Visual effects (VFX) and animation are widely growing media categories. A change towards more convenient and customized digital encounters occurred with the spread of the internet and its revolutionary technologies. These changes made more room for India's animation and visual effects industries to expand, and in 2022, the sector grew by almost 29%. In India, the media sector is dominated by animation and visual effects (VFX), which is expected to increase at a robust rate of 35 percent CAGR between 2022 and 2023.
The most recent developments in technology are establishing new avenues for creativity. As tools and techniques advance with time, VFX artists are experimenting and exploring new artistic possibilities. Traditional pipelines are being challenged by these innovative strategies, and 2024 will be a fascinating year for revaluating how the technology will interact with audience. In order to maximize ambition and minimize risk, VFX studios will be more involved and integrated, leveraging their knowledge of emerging technology and methods of operation.
The speed at which technological innovations are occurring is truly astounding.
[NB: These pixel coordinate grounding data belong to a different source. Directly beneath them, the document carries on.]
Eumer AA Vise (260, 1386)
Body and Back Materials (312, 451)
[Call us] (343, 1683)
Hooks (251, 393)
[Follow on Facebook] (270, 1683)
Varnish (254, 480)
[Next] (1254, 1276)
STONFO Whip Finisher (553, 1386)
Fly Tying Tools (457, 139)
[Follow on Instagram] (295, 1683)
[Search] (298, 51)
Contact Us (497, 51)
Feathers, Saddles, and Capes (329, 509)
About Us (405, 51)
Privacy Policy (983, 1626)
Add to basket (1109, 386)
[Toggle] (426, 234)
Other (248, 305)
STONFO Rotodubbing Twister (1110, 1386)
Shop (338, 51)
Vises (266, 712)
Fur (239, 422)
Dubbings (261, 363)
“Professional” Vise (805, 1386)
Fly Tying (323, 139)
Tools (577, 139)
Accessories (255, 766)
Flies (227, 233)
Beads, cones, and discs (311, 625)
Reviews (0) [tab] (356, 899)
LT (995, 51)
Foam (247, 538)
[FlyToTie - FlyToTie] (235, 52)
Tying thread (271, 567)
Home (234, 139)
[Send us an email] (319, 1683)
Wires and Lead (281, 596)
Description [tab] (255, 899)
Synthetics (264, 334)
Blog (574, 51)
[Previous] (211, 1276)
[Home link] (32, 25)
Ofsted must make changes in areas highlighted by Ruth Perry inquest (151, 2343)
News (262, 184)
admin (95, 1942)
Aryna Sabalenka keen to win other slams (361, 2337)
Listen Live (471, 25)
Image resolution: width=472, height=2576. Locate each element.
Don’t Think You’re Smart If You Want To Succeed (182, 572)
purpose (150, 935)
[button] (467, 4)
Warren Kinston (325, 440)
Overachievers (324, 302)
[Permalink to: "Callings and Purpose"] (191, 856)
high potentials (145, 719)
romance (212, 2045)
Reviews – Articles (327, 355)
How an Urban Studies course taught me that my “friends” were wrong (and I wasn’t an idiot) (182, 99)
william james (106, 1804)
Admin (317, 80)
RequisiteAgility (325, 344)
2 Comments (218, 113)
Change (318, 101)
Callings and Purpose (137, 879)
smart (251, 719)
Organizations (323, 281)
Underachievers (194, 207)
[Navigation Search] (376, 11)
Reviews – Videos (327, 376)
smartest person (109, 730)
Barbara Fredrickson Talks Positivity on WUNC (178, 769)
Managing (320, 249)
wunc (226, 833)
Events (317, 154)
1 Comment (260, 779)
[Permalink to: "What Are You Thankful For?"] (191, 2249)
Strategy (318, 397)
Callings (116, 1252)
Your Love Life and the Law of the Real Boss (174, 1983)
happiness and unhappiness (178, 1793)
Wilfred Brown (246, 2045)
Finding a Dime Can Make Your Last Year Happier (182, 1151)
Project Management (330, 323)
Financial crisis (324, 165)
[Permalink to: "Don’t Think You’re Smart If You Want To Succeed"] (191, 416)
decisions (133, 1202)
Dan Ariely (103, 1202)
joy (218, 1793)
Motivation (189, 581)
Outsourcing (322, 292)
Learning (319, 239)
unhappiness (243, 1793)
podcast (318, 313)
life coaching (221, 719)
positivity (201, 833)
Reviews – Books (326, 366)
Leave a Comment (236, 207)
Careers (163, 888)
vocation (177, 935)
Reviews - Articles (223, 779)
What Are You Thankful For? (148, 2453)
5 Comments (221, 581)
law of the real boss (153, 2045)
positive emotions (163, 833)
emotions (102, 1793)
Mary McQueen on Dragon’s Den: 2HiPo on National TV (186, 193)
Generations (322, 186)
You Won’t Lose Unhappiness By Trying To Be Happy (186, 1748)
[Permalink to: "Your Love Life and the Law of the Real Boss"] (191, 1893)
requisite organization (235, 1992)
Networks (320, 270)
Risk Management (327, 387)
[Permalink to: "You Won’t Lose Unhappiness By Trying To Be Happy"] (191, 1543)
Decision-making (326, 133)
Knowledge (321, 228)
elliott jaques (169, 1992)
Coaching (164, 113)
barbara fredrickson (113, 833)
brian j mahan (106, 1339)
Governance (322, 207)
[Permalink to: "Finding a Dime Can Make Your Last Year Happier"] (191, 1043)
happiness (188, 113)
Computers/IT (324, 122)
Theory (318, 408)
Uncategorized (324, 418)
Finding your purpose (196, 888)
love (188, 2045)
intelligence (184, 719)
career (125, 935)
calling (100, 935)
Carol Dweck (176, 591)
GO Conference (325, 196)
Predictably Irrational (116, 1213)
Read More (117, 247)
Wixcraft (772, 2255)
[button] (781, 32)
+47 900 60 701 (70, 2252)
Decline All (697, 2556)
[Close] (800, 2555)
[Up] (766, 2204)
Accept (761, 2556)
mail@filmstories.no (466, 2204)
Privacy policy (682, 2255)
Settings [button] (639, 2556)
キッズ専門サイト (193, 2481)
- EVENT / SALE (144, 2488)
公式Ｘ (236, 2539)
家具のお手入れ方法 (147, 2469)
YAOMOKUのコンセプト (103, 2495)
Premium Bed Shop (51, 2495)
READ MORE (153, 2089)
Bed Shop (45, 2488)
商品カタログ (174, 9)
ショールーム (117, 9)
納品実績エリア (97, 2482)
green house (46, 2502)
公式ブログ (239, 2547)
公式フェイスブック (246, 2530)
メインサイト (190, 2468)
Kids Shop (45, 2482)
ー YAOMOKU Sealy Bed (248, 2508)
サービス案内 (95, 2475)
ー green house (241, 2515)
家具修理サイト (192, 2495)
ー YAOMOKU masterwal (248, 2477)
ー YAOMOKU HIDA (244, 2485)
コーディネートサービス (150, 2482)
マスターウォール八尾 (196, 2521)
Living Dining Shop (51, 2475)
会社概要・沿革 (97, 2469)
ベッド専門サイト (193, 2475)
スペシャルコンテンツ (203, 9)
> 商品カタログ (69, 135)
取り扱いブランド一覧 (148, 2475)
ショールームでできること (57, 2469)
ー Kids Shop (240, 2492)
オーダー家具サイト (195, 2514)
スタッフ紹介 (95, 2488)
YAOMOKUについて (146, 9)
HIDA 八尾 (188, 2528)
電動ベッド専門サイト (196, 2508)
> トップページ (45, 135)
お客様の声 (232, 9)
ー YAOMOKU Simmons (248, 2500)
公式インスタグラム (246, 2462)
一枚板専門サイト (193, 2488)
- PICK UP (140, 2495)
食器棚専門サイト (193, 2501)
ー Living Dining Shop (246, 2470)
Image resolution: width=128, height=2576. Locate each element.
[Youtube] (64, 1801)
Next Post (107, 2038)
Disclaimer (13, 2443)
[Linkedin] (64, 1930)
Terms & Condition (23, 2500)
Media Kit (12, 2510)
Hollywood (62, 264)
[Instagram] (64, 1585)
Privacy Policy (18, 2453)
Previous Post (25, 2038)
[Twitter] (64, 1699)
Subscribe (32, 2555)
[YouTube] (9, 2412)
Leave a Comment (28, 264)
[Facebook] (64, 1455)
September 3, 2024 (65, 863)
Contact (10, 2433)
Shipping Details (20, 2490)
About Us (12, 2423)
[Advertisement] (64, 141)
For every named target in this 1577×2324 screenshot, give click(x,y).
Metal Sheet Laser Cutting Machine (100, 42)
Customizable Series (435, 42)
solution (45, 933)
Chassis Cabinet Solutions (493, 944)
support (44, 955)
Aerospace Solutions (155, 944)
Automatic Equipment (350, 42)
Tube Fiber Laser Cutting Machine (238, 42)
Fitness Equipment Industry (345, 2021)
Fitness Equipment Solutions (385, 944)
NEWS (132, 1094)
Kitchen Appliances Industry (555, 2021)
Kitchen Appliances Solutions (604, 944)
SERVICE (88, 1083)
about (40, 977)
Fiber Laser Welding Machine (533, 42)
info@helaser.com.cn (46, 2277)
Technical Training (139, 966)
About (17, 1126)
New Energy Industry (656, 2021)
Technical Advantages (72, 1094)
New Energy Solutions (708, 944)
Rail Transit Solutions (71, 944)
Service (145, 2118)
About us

It is anticipated that in 2024, real-time technologies like Unreal Engine will continue to be adopted for virtual production applications and other uses. Although there are certain difficulties in this field, the opportunities and possible gains for studios are quite alluring. The widespread acceptance of these tactics has been greatly aided by the instruments' accessibility, and this envision is sure to be continued into 2024.
How to get into VFX industry?
The fact that you’re reading this blog and you’ve read it this far is itself a sign that you’re already into the step one of this process. Yes, step one is reading and studying intensively about VFX industry; Knowing the latest trends, range of opportunities, field that matches your taste and everything related which you can do research in. No matter whatever field you choose, having a thorough knowledge about what you’re getting yourself into is mandatory. The second step is opting a suitable program suited to your taste and interests. To pursue a career in VFX, select a  that is  well-reputated and has nice studio set-up.  If you’re interested in only one of the genres of visual effects sector, taking a full-time 3 year degree programme won’t be a good idea. Whether you did 3 year degree program or certificate/diploma course, the opportunities will knock at your door if you’ve a top-noch bunch of works/showreels that showcase your talent and hardwork. Basically, it’s not the education certificate that matters but its the quality of your showreels that decides your future.
However, enrolling in a suitable VFX course at a respectable institution is the simplest approach to get into the VFX and animation industries. This will have a profound impact on how you pursue employment in the sector as well as how your future is shaped.
Salary of a VFX Artist in India
You can offer yourself a solid foundation by enrolling in a reputable VFX and animation course in India. As to the April 2020 update, a VFX artist’s average monthly remuneration is INR 37.5k. As you advance to the position of assistant technical director or assistant animator/creative director, you can expect to generate more income accordingly. In India, the average monthly salary for a VFX artist is presently around INR 15-25k. It is possible to take on freelance work in addition to your full-time employment if you have at least four to five years of expertise in the business. You can make up to INR 45k to 60k a month working as a freelancer, depending on your expertise, reputation, and caliber of work. Expert animators and visual effects artists also bill by the hour. Anyhow, let’s patiently sit back and watch what 2024 has in store for the VFX industry.